To effectively compare and contrast the above two ethical theories – Ethical Egoism and Utilitarianism, I use an illustrative scenario below. Joseph is an apartment owner who has plans to make more money this year so that he can buy his wife a beach house for Christmas. In the pursuit of realizing the above dream, he decides to raise the apartments’ rent. The current apartment holders are already economically strained at the current rent amount, so it is true that the new rent will be overly hard for them to pull through. Are the actions of Joseph immoral or moral?

The essence of morality is to establish the moral rules upon which the actions and activities of the human being find their basis. As a result, ethical morals such as ethical egoism and utilitarianism feature as the respective instruments instructing the moral rules (Parsons 44). Ethical egoism and utilitarianism are two of the very well-known ethical theories used to provide guideline son morality.

As a normative consequentiality theory, Ethical Egoism makes an implication that every action is right if its consequences of are beneficial to the action doer (Hinman, 2013). According to the provisions of the above theory, it is ethical for a person to pursue their interest even if it finds conflict with the interests of other people. From the illustration above, the action of Joseph to increase the rent for the apartment is ethically correct.

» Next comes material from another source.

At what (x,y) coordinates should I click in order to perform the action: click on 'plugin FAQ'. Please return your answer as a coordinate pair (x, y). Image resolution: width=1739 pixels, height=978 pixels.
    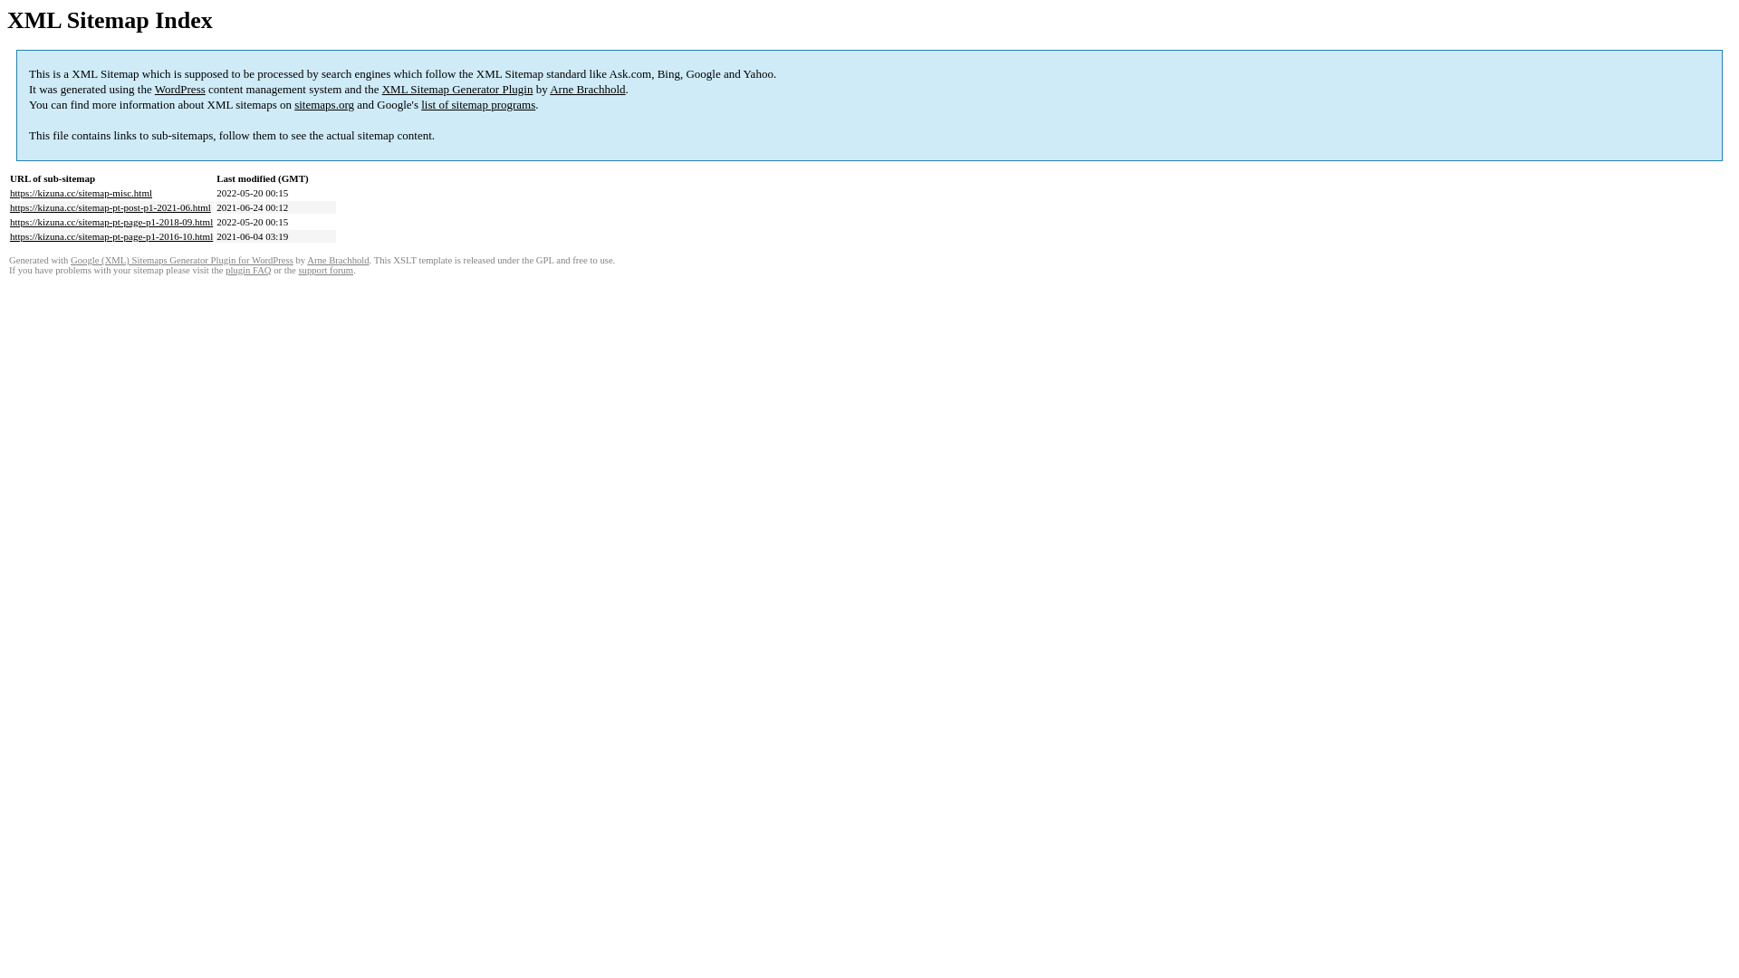
    Looking at the image, I should click on (246, 270).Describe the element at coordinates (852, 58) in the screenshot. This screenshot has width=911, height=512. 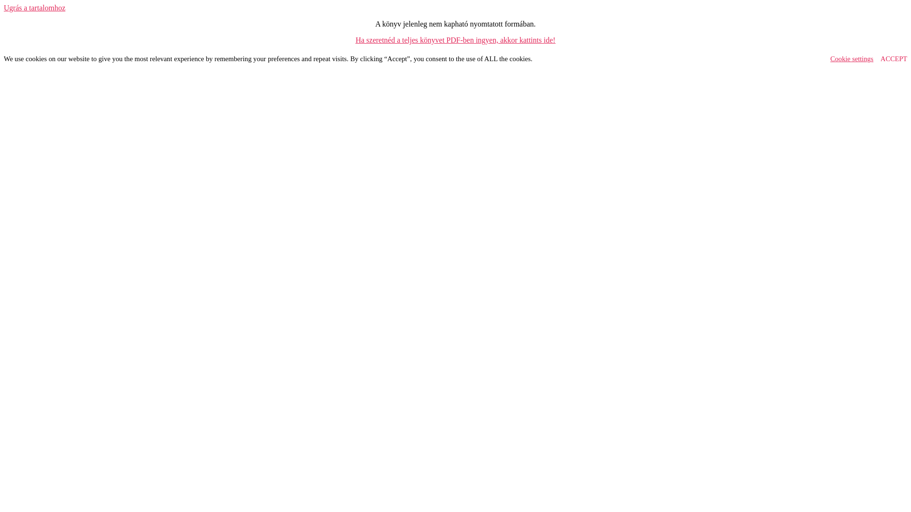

According to the provisions of the Ethical Egoism theory, he has the right to follow his dream of buying his wife a beach house at without considering the interest of the apartment tenants who will have to pay more for his interests to materialize.

On the other hand, utilitarianism that is a normative theory as well, insists that the consequences of every action or activity determines how right or wrong the action is. Utilitarianism is a normative theory that closely relates to the philosophical teachings of hedonism which teaches that actions that result in pleasure at all ends are the only good actions (Parsons 44). In contemporary ethics, the utilitarianism theory finds support from many critiques because it supports the provision and embracing of happiness as the ultimate objective of morality in human nature. Ultimate happiness is determined by weighing and comparing the cumulative number of pain versus the number of happiness or pleasure resulting from a given action. With respect to the above provisions, the actions of Joseph are unethical because there is a lot of pain resulting from the rent increment. As a result of the increment, only Joseph is happy to buy his wife a beach house while all the apartment tenants suffer to deal with the rent increment.

With respect to the provisions of the above two theories, it is relatively hard to apply them wholesomely as the morality’s touchstones. To start with, in the uploading of morality, it is substantially clear that ethical egoism contradicts itself. By giving the individuals, the chance to favor all their personal interests without giving a thought to the interest of the majority is critically subject to moral criticism. The interest of Ethical Egoism conflicts with the basic provisions of moral rules (Hinman 107). As a result, embracing Ethical Egoism is in a way a gateway to promoting cheating, theft and oppression as illustrated in the case of Joseph. However, from all angles, the provisions of the utilitarianism theory are plainly in support of the goodness of the actions. In other scenarios, the extent of the goodness as well as the future outcomes of such goodness may be unclear. However, for the scenario under discussion in the case of Joseph, the normative provisions of utilitarianism outweigh those of ethical egoism by way too far.